Di questa “polemica” ci ha colpito l’affermazione del Card. Sarah che si trattasse di un PROGETTO - anche se di pubblicazione di un libro - non strettamente scientifico, per riaffermare la validità del celibato sacerdotale anche in situazioni di frontiera, e non dare adito ad un’estensione di un sacerdozio non celibe. Quello che non capiamo, non solo dell’operazione editoriale, è l’enfasi (se non sacralizzazione) data alla questione dagli stessi Ratzinger e Sarah, quasi si trattasse di vita o di morte per la vita della Chiesa nel ventunesimo secolo. 

E’ noto che l'obbligo del celibato è soltanto una legge che come tutte le norme può essere all'occasione anche cambiata, la quale storicamente ha garantito dei vantaggi alla Chiesa o alle chiese. Il punto, a nostro avviso, è un altro: chi decide nella Chiesa che anche oggi il sacerdozio sia accompagnato dal celibato? Di fatto due eminenti ecclesiastici, Ratzinger - vescovo emerito della chiesa di Roma - ed il Card. Sarah Prefetto del Culto Divino. 
E la decisione ultima spetta a Francesco, anche se il sinodo amazzonico dei vescovi ha previsto la possibilità di conferire il sacerdozio ad uomini sposati. 
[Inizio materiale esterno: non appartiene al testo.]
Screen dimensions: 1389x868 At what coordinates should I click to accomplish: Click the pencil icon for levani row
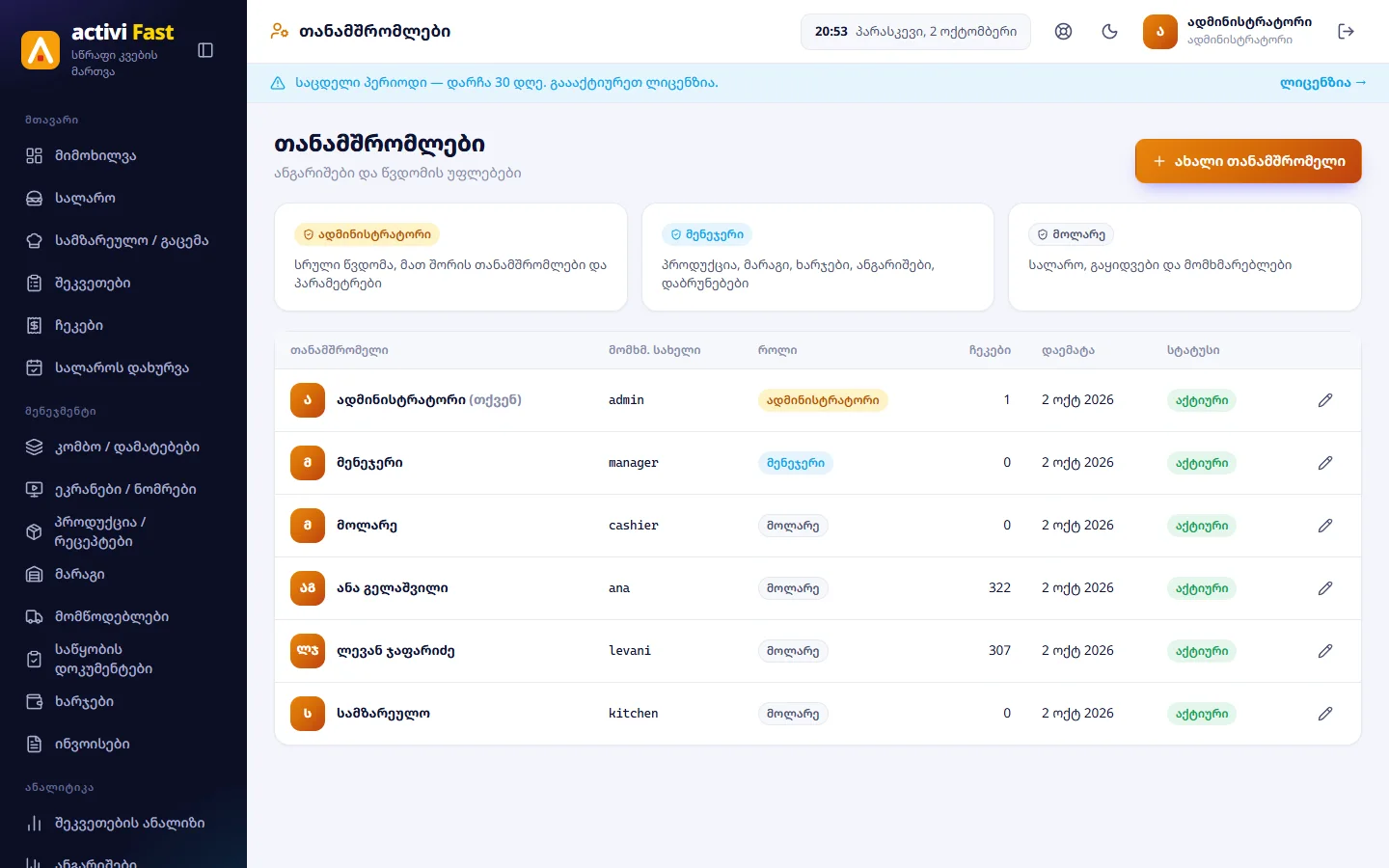point(1325,651)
Da queste decisioni sono esclusi i diretti interessati, sacerdoti e fedeli, che potrebbero almeno svolgere libere discussioni nelle chiese come invece non si ravvisa, almeno in Italia, neanche da parte dei nuovi movimenti ecclesiastici. Viene chiaramente in evidenza la permanenza di una struttura gerarchica ed autoritaria della Chiesa come istituzione, se non maschilista e gerontocratica, anche se cerca di vivere nel solco della Tradizione.

Se dovessimo esprimere una o due preoccupazioni in questa materia, in primo luogo vorremmo che il celibato liberamente intrapreso non tarpi non tanto una retta sessualità, ma la capacità di “amare”, perché se nella vita non si ama, che vita è? In secondo luogo che non venga tarpata l’umanità da una banale vita da single, e non di generosa donazione agli altri. Infine, a nostro avviso, anche sulla questione del celibato occorre parlare meno di leggi e norme, e più di Bibbia e Teologia.